• No results found

Heeft de huidige houdsterverliesregeling nog bestaansrecht?

5.1 Inleiding

Zoals aangegeven is de kritiek op de houdsterverliesregeling in zijn huidige vorm niet mals. Ook bij invoering van de regeling was er gelijk kritiek. Het is de staatssecretaris die daarentegen als één man achter de houdsterverliesregeling blijft staan. In dit hoofdstuk zal ik de praktische kanten van de houdsterverliesregeling bespreken, zoals de figuur van de Management-B.V. en de samenloop met de fiscale eenheid. Het Groupe Steria arrest uit 2015 werpt bovendien een nieuw licht op de status van de houdsterverliesregeling. Vervolgens zal ik eventuele alternatieven bespreken voor wijziging van de regeling. Ik zal daarbij ook argumenten tot behoud en / of afschaffing van de regeling betrekken.

5.2 Hoe gaat de praktijk om met houdsterverliezen? 5.2.1 Management-B.V.

De wens van vele concerns zal zijn om niet onder de houdsterverliesregeling te vallen. Zodra een lichaam namelijk onder deze regeling valt, zijn de geleden (houdster)verliezen beperkt aftrekbaar en wel alleen met genoten winsten gedurende de periode waarin het lichaam eveneens een houdstervennootschap was.
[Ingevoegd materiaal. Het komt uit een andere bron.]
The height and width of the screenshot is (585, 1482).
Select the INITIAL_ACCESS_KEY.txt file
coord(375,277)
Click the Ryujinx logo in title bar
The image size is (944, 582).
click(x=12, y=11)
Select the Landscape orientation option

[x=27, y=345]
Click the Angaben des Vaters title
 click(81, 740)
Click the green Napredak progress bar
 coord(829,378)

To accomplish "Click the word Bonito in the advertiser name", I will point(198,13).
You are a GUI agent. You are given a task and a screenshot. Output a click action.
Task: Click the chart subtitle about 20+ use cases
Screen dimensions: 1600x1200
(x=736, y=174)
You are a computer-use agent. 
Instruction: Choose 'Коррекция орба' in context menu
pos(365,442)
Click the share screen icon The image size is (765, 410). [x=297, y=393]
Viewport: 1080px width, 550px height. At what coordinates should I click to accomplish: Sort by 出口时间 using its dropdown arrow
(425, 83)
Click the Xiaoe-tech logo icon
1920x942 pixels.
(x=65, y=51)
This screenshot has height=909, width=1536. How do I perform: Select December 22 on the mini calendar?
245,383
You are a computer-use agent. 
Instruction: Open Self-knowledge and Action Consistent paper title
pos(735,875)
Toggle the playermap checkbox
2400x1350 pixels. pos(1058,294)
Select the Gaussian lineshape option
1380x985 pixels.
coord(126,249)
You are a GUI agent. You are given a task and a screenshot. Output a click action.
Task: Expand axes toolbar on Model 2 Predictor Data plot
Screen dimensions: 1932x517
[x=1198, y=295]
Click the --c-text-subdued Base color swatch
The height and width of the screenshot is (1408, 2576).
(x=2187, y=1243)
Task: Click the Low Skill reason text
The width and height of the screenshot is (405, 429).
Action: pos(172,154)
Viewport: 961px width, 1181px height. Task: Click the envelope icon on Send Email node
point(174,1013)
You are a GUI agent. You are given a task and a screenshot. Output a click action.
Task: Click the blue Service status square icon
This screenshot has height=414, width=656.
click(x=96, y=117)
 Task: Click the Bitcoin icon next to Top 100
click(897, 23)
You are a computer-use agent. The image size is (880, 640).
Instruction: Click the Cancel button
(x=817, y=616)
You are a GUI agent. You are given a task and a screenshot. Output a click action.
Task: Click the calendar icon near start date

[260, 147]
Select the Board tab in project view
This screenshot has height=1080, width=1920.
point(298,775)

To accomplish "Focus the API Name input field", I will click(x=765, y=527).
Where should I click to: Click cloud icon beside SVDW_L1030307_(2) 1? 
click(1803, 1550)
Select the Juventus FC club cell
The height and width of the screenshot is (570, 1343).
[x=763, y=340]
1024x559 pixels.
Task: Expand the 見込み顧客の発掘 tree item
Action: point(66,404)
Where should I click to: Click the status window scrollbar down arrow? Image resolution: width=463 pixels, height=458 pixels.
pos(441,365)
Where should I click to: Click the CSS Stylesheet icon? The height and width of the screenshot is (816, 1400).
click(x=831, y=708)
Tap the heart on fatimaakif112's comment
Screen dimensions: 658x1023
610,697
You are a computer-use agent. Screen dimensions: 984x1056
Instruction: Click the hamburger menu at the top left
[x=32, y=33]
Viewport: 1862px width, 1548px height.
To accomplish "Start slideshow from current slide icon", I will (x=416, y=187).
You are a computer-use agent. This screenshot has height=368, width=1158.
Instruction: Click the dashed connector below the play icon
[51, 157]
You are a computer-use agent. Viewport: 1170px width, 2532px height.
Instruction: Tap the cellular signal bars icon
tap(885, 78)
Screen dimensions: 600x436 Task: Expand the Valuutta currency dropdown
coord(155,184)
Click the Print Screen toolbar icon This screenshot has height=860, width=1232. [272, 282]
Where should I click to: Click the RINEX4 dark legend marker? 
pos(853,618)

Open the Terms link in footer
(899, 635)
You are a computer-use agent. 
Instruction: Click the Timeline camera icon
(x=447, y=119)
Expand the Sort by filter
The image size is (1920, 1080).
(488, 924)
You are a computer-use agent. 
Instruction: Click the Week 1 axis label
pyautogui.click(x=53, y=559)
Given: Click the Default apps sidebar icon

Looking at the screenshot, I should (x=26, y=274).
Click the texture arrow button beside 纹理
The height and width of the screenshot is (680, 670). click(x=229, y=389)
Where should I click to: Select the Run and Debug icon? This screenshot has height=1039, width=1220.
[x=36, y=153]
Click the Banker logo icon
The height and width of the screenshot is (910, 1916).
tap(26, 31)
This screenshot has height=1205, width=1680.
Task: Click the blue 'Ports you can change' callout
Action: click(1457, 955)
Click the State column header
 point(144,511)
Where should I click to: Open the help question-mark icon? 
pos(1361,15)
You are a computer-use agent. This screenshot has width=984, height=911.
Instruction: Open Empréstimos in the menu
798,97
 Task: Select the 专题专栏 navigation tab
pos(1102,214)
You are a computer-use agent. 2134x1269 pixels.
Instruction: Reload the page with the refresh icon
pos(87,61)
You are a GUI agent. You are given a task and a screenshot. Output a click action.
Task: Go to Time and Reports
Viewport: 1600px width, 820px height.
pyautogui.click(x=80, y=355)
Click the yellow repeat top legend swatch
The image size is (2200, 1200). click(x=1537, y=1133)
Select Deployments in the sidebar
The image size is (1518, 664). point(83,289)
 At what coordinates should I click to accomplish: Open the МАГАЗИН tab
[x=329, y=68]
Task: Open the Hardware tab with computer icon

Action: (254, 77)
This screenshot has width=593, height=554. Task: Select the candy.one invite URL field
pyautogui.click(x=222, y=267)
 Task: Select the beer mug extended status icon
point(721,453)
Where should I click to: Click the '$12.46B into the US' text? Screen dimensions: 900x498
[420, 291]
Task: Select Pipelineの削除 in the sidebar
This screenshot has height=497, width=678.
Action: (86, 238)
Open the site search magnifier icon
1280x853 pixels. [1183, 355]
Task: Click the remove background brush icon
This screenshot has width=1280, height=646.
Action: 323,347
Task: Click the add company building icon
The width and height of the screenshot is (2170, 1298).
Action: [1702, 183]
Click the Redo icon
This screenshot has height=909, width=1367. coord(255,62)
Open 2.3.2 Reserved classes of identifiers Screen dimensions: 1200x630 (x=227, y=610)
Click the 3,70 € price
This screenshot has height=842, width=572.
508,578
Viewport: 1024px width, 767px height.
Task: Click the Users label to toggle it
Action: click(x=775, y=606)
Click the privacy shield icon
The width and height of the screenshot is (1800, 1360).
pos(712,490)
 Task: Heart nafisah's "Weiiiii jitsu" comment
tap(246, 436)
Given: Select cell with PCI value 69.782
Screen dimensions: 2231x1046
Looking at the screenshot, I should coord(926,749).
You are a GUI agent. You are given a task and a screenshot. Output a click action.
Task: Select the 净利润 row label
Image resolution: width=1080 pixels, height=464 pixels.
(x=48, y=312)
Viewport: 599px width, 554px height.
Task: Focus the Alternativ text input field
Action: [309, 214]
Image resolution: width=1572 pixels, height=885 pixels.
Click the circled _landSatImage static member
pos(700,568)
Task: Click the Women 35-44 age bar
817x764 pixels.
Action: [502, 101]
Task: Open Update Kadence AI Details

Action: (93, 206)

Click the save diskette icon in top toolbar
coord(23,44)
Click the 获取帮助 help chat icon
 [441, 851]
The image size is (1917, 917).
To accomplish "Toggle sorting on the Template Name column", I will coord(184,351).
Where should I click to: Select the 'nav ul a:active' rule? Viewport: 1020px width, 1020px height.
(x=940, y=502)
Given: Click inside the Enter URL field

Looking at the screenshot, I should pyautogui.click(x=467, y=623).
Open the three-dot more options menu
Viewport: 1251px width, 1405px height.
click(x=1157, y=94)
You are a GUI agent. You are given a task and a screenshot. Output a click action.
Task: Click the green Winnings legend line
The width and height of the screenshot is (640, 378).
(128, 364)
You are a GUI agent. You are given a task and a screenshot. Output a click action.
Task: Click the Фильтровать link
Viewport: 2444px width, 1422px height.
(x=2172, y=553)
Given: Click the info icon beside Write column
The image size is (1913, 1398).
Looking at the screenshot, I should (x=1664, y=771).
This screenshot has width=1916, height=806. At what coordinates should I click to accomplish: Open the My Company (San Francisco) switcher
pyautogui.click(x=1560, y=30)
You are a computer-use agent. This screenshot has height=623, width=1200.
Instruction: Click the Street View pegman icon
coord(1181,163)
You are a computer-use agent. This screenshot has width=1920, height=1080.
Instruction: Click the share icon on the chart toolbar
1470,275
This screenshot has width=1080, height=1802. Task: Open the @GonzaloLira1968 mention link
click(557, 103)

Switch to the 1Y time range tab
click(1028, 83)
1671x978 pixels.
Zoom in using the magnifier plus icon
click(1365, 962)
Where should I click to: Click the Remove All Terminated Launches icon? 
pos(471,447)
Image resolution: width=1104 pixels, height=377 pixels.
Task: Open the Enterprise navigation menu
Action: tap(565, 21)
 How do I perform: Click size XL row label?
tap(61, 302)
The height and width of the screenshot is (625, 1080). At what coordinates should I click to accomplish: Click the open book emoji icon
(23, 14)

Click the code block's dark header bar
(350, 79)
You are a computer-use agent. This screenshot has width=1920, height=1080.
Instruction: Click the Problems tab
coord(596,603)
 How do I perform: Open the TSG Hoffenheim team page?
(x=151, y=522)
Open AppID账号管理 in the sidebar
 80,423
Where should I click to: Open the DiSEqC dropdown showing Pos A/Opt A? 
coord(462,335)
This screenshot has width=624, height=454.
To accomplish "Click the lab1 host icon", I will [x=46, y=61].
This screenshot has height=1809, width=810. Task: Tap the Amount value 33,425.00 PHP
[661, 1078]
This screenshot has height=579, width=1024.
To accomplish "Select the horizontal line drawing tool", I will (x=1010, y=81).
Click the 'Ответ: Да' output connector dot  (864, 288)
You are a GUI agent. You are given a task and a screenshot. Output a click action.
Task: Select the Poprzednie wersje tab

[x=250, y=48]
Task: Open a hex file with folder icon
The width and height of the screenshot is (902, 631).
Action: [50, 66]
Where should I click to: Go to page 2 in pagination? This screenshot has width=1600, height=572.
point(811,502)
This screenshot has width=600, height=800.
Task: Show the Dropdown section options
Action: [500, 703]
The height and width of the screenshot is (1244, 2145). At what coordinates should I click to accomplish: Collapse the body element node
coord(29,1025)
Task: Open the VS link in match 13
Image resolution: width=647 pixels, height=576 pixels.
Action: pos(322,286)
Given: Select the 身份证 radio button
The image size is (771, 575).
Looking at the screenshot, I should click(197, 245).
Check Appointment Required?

Een veel geziene structuur in de praktijk is de Management-B.V. Bij een management-B.V. is namelijk de directeur van de deelneming in dienst bij de management-B.V. (de holding). Vanuit de holding wordt de directie over de deelneming gevoerd, waardoor de holding geen houdsteractiviteiten verricht als bedoeld in art. 20 lid 4 Wet Vpb. Dergelijke directie-activiteiten ten aanzien van het drijven van een onderneming zijn namelijk geen houdsteractiviteiten.114 Op deze manier wordt de status van een houdstermaatschappij vermeden en valt het geleden verlies niet onder de houdsterverliesregeling.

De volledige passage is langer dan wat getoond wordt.